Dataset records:
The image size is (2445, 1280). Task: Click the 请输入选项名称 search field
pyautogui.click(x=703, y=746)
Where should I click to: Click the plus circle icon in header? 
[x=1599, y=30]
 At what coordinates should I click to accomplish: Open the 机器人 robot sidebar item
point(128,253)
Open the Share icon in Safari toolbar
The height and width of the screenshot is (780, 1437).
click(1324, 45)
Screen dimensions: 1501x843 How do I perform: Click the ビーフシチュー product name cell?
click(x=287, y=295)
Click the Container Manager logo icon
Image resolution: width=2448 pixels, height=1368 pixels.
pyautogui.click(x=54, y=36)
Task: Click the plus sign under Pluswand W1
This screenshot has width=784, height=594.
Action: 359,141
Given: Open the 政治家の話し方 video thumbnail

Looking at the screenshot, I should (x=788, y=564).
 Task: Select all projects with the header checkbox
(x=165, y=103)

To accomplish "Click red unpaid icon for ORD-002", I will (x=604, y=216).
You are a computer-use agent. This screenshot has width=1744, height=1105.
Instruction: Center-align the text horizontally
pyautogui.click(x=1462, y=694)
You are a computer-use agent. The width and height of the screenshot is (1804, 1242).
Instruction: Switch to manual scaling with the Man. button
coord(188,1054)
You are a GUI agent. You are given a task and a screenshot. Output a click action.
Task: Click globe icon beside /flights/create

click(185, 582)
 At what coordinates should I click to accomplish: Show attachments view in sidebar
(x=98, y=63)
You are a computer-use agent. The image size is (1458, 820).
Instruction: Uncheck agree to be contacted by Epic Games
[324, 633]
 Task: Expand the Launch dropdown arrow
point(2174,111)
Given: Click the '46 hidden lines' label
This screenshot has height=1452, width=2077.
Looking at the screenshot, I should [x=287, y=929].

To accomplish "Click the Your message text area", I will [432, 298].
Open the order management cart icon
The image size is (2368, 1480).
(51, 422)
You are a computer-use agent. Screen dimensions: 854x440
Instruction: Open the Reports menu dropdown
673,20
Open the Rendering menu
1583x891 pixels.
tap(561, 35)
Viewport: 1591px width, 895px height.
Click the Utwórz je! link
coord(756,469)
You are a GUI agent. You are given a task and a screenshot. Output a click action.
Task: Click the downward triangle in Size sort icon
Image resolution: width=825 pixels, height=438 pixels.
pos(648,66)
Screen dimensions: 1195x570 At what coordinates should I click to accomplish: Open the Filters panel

**WHAT YOU ARE ASKED TO DO**
Across the entries above, find the lines with the string "computer" and copy them.

**FINAL ANSWER**
You are a computer-use agent. This screenshot has width=1744, height=1105.
You are a computer-use agent. The width and height of the screenshot is (1804, 1242).
You are a computer-use agent. The image size is (1458, 820).
You are a computer-use agent. Screen dimensions: 854x440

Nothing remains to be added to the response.